The bus sped past the old man with the bright yellow jacket and the funny fur hat.

He stood in disbelief that turned into anger when I called “What the hell was that?”

“Motherfucking police!” he yelled, pointing at the two illegally parked squad cars that had blocked the bus driver’s view of the stop. “They park there, not fucking policing anything!”

I commiserated for a second before heading inside the Chinese restaurant to pick up my curry beef. The four cops who just made an old man miss his bus were inside, laughing and joking in bullet-proof vests and city blue.

The Chinese place is always thick with cops. I don’t know if the attraction’s just a friendly face or if they’re getting a free egg roll on the play. I do know that day after day, night after night, the bus lane is filled with cop cars and the tables are filled with blue.

The Mexican place next door with the free parking never has a one.

“TIP- if you are walking down Ashland and need a police officer, just run inside _____- you will be safe there,” a Yelp review of the Chinese place says.

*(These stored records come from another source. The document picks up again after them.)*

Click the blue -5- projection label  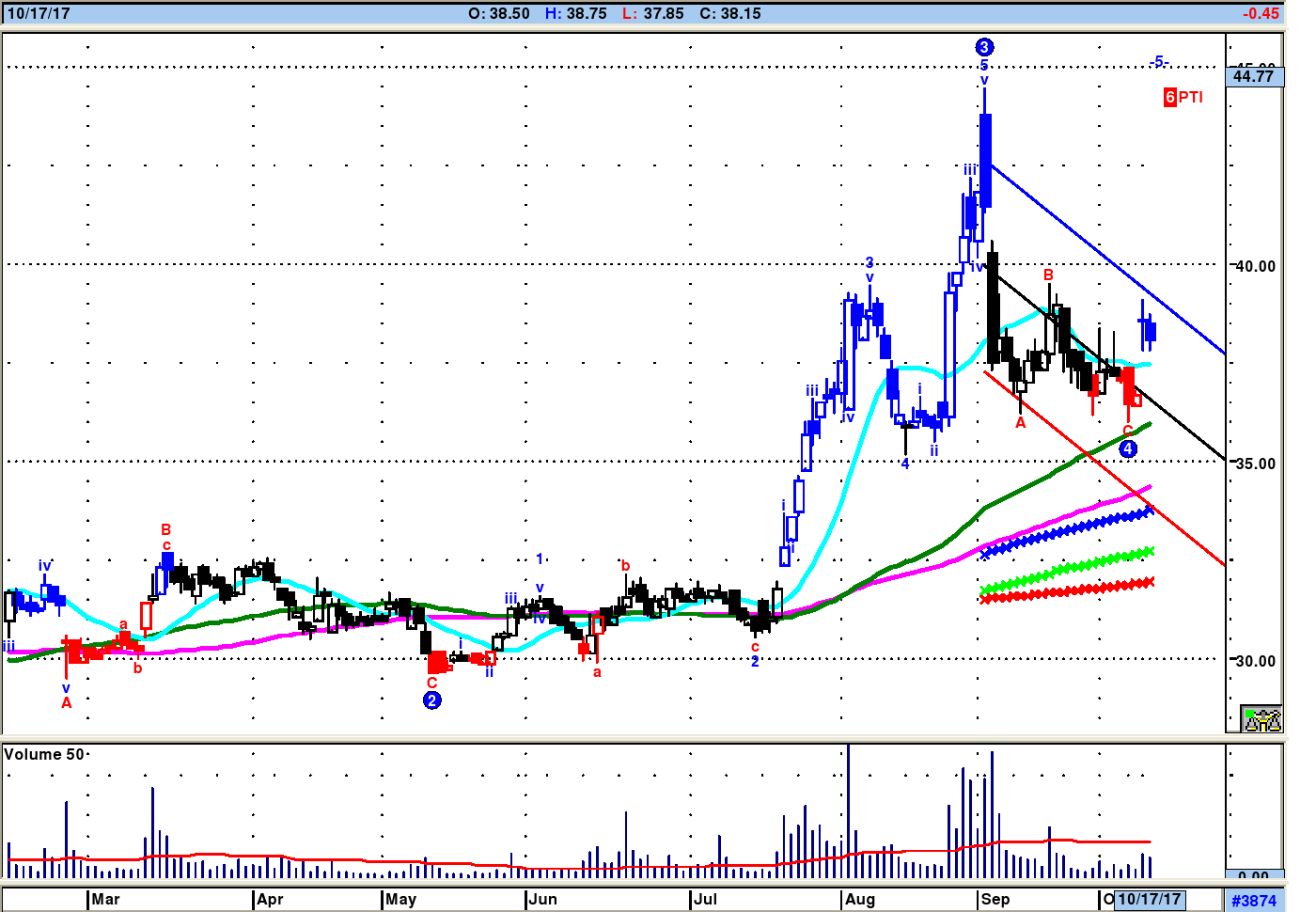pos(1158,62)
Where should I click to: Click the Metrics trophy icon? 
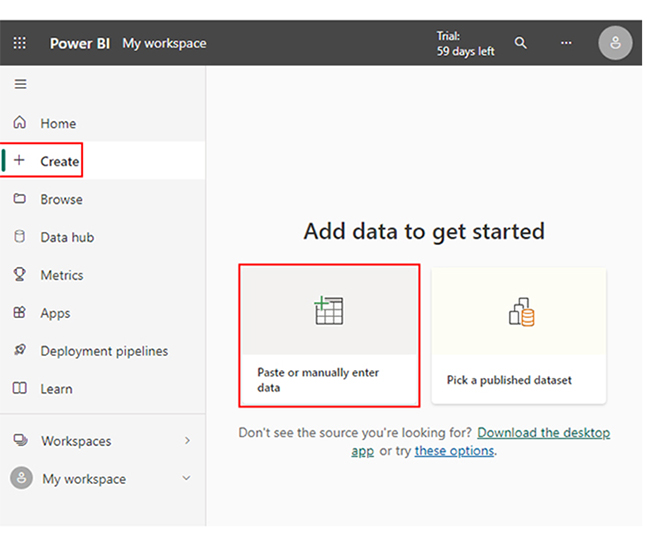(20, 275)
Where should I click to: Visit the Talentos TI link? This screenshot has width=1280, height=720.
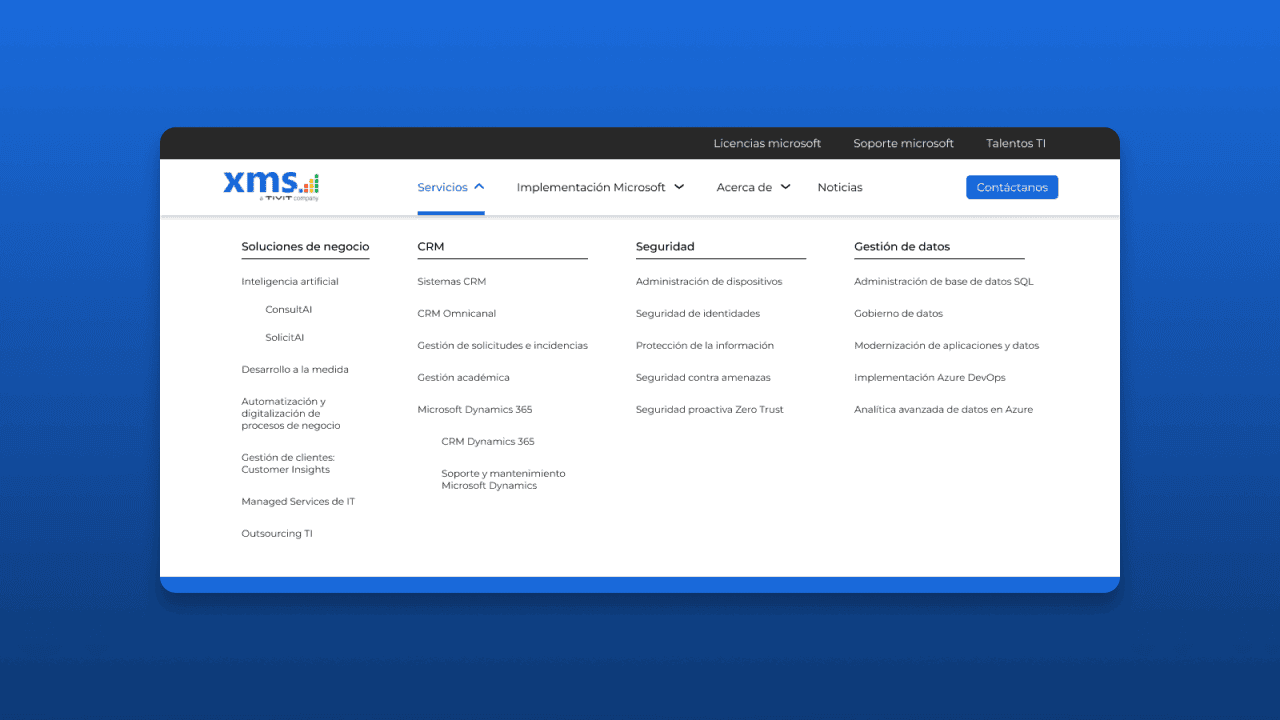click(1016, 143)
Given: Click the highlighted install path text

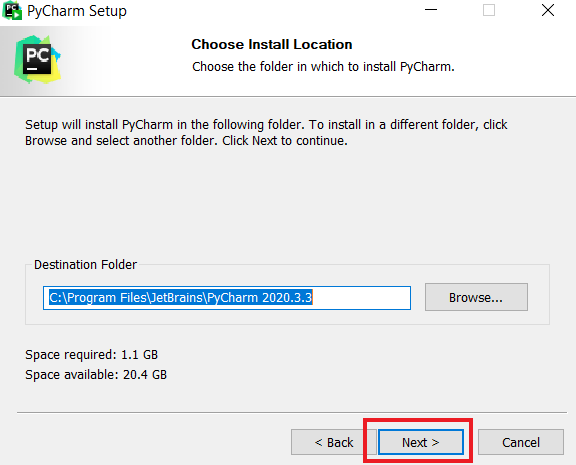Looking at the screenshot, I should point(180,298).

I’ve gone back and forth on how to finish this piece.

It would be wrong to posit a direct path between on-duty cops not bothering to look for legal parking during their dinner break and the torture confessions committed by the likes of Jon Burge and alleged in a thousand more cases.

It would be wrong to insinuate a causal relation between the egg-roll-loving officers that fill the bus lane nightly and the “code of silence” that seals disciplinary records and makes criminal charges against police officers vanish.

However, it would be naïve to imply they’re not all symptoms of an endemic disregard, of a police force that knows no one can do anything about their actions, big or small.

Cops risk their lives for us. They make the streets safer. They look out for us and protect us. Many have given the ultimate sacrifice for us, giving their lives in the line of duty. I don’t minimize that.

But I’m not the one trading on that sacrifice. I’m not the one turning a uniform that should make people think of heroism into one that makes people think of special perks and folks who can’t be bothered to follow the rules they force on others. I’m not the one whose actions make people respect the police less.

And for such low stakes.

The officers laughing it up in a little storefront restaurant on Ashland traded on the respect due the uniform, respect gained through the blood and sacrifice of brave men and women. They took that respect, took that trust and honor and traded it in.

They traded it in for slightly better parking for Chinese food.